I am not building a racing car, but I do not want it to be inferior compared to the original car acceleration wise. (I want top speed of 60mph)
Any thoughts about it?
Do I miss anything?
Thanks,
Ssophy


----------



## rillip3 (Jun 19, 2009)

1 HP =746 watts, roughly. That's 79 HP.

That sounds low, but you're comparing apples and cranberries. The HP (today, with SAE net, not the old SAE gross standard) is calculated with the engine connected to a flywheel, in turn connected to a dynamo. It has the exhaust, emission controls, alternator, etc. connected, but no drivetrain. This makes the number skewed upward of what you actually see in the car.

This also completely ignores gearing. You might get peak HP at 10,000 RPMs - not very much good for you in a car, where you won't get that. Typically you can expect to see as much as 40% of that HP number disappear when you put it in a real-world car.
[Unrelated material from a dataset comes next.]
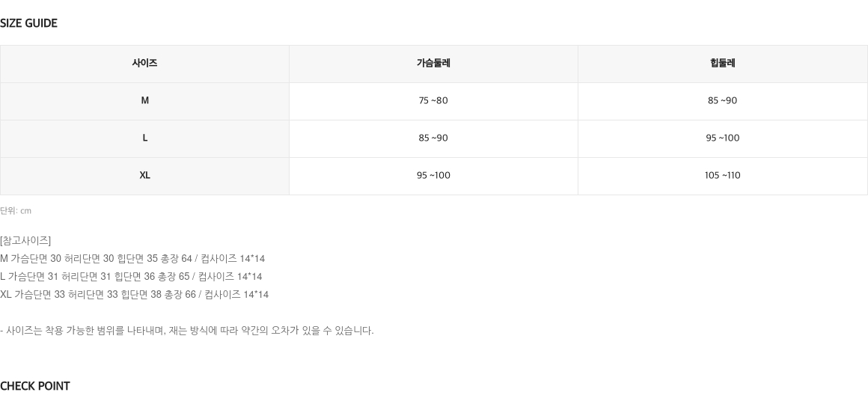This screenshot has height=419, width=868.
Task: Click the 85 ~90 chest cell for L
Action: point(433,138)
That 215 hp could easily be more like 129 HP available to you, and that's going to be at full throttle. 

By contrast, an electric motor offers full torque, and thus full HP, at any RPM. You'll see much better acceleration with the electric motor, but the top end is limited by the RPMs it can do. The best way to figure out your top speed is to do a ton of math. I couldn't produce all the work, but in effect you'll want to pick a gear so you know the gear ratio, get the total ratio (gear, differential, etc), incorporate the size of the tires (smaller tires will need more RPM to get to the same speed as a larger tire, because they're covering less distance each turn). Then you'll be able to see what the peak RPM of your motor will output. 60 MPH should be very doable with the motor; your bottleneck is more likely to be the amount of current you can safely pull from the batteries. 

That's a little light on the math (I hate rotational physics) but hope it gives you the right idea. 79 HP in an electric motor is a pretty good beast.


----------